Reproduce verbatim the lines of the data below, starting with the line that contains "Select the ASN" and continuing through the line that contains "point(273,214)". Omit the pictures from your answer.

• _Data provided_
++++++++

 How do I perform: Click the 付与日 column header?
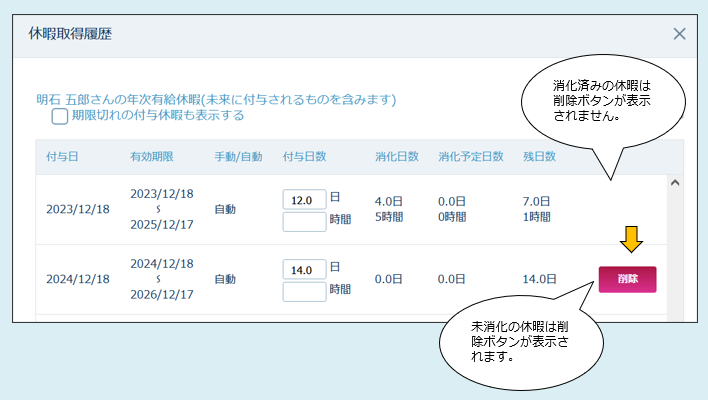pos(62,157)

++++++++

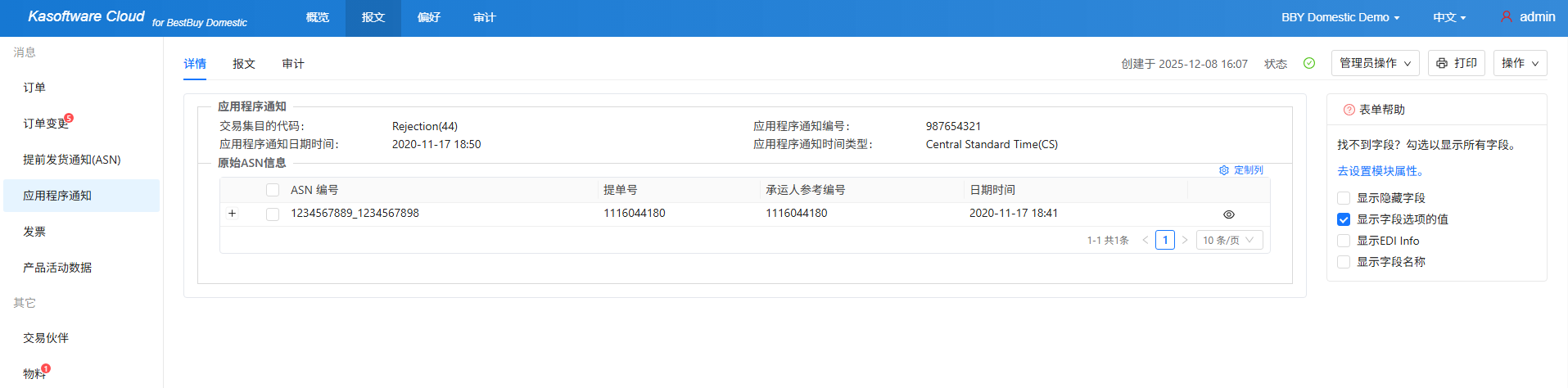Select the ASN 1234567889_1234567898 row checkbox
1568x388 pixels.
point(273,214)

++++++++

• _Result below_
Select the ASN 1234567889_1234567898 row checkbox
1568x388 pixels.
point(273,214)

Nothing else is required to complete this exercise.